UW News

December 7, 2006

New online museum makes Olympic Peninsula history more accessible

News and Information

The UW Libraries have partnered with communities on the Olympic Peninsula to create an unusual online museum that provides access to much historical material that previously was in private hands.

The Olympic Community Museum, www.communitymuseum.org, which was launched recently, encompasses material relating to the history and people from the “West End,” including photographs, diaries, letters, images of artifacts, maps and other written documents.

The idea of an online museum had been raised at community meetings in Forks, but it began to take on reality three years ago when Rod Fleck, a UW alum and city planner in that community, contacted the UW’s Educational Partnerships and Learning Technologies office. Partnership office staff in turn approached the Libraries, according to Paul Constantine, associate dean of UW Libraries in charge of research and instructional services.

“Vi Riebe, a member of the Hoh tribe, began by asking if we could make certain pictures and stories that she had in her family available on the Web,” Fleck said. “We expanded the discussion, thinking about how we could put any historical object on the Web, and what a virtual museum might look like.”

“EPLT and Libraries staff wrote a grant to the Institute for Museum and Library Services, a federal agency that likes partnerships,” Constantine said, “and obtained funding for a three-year project to assemble the information.”

Some of the information was available from public sources in Forks, Port Angeles, La Push and even in UW Special Collections. “But much of the material was in people’s attics and drawers,” Constantine said. “So we tried to get the community involved.”

Because the libraries was seeking material from individuals and groups that in many cases had never worked with museums or the UW before, the UW team worked through local individuals who organized community meetings and acted as trusted intermediaries. The community meetings also were venues for discussions concerning the background behind photos and documents about which historical information was scant.

Because the Olympic Peninsula was one of the last developed areas in the lower 48 states, the historical record does not extend very far back — which was not necessarily a bad thing, since those attending the meetings could recall some of the events and activities recorded in documents and photographs from their own experience or from stories told to them by their parents.

The team also broke new legal ground in licensing material from tribes and individuals for public access. “Preston, Gates and Ellis created model documents, on a pro bono basis, for securing permission,” says Anne Graham, UW senior computing specialist at the libraries. “For tribes, the concept of copyright doesn’t necessarily coincide with US law, so Preston, Gates was performing groundbreaking work in this area.”

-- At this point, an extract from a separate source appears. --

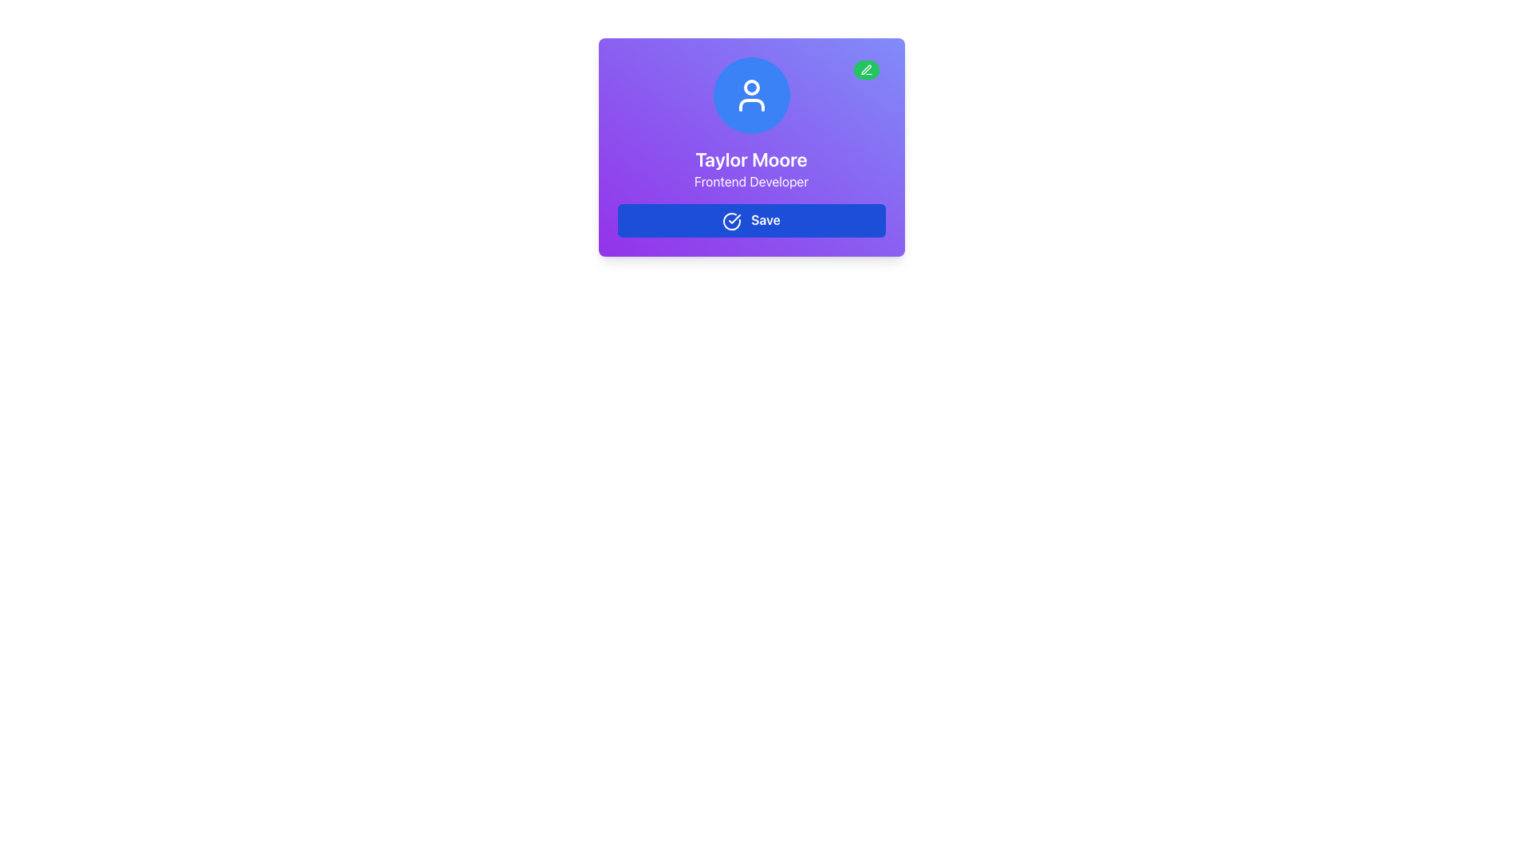 This screenshot has height=861, width=1531. Describe the element at coordinates (731, 221) in the screenshot. I see `the circular icon with a checkmark inside located within the 'Save' button on the card displaying 'Taylor Moore' and 'Frontend Developer.'` at that location.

When the Web site was unveiled in October in Forks, the community was thrilled, Constantine says.

“Now, they feel more connected to the world,” Graham says. “And their sense of pride in their community has been enhanced.”

Some local leaders see the online museum as part of a project to enhance tourism. A walking tour of historic Forks now includes large, vintage photographs of the buildings in their heyday. The photos, taken from the online museum, were enlarged and mounted by staff with the UW’s Olympic Natural Resources Center in Forks. 

Users can browse the museum Web site in a number of ways. All 12,000 items on the site are searchable, but the site also contains nine special exhibits, ranging from information about the great Forks Fire of 1951, told in oral histories, to a short course in the Makah language. There are also curriculum packets geared toward high-school age students, developed by doctoral students in the UW Department of History and the Center for the Study of the Pacific Northwest.

Constantine describes the community museum as “typical, except that, for most museums, when you go there you can see only a portion of the collection. In this museum, everything is accessible.”

“What did we get?” asked Fleck. “Exactly what we’d hoped for, and more. There is so much material you can just go through it for hours and not realize that time has passed. As a UW alum, I know that one criticism of the University has been that it didn’t often consider issues beyond the campus. But this has gone way beyond the borders of the University. It’s a different type of virtual museum, and the tools that have been developed in this process can be used by those concerned with community history around the world.”

Although the grant-funded portion of development has ended, the UW team is still interested in finding ways of adding material to the site, some of which is continuing to flow in to community representatives on the West End. “We’d like to find a way to make it easier for people to submit information about images in the collection, for example,” Constantine says.

The Web site was designed by Angela Rosette-Tavares. Theo Gerontakas, a metadata librarian, entered most of the information about the items in the collection — and in many cases collected the metadata as well. The community partners included many tribes and organizations on the peninsula. Material also came from the National Museum of the American Indian and from the Museum of History and Industry.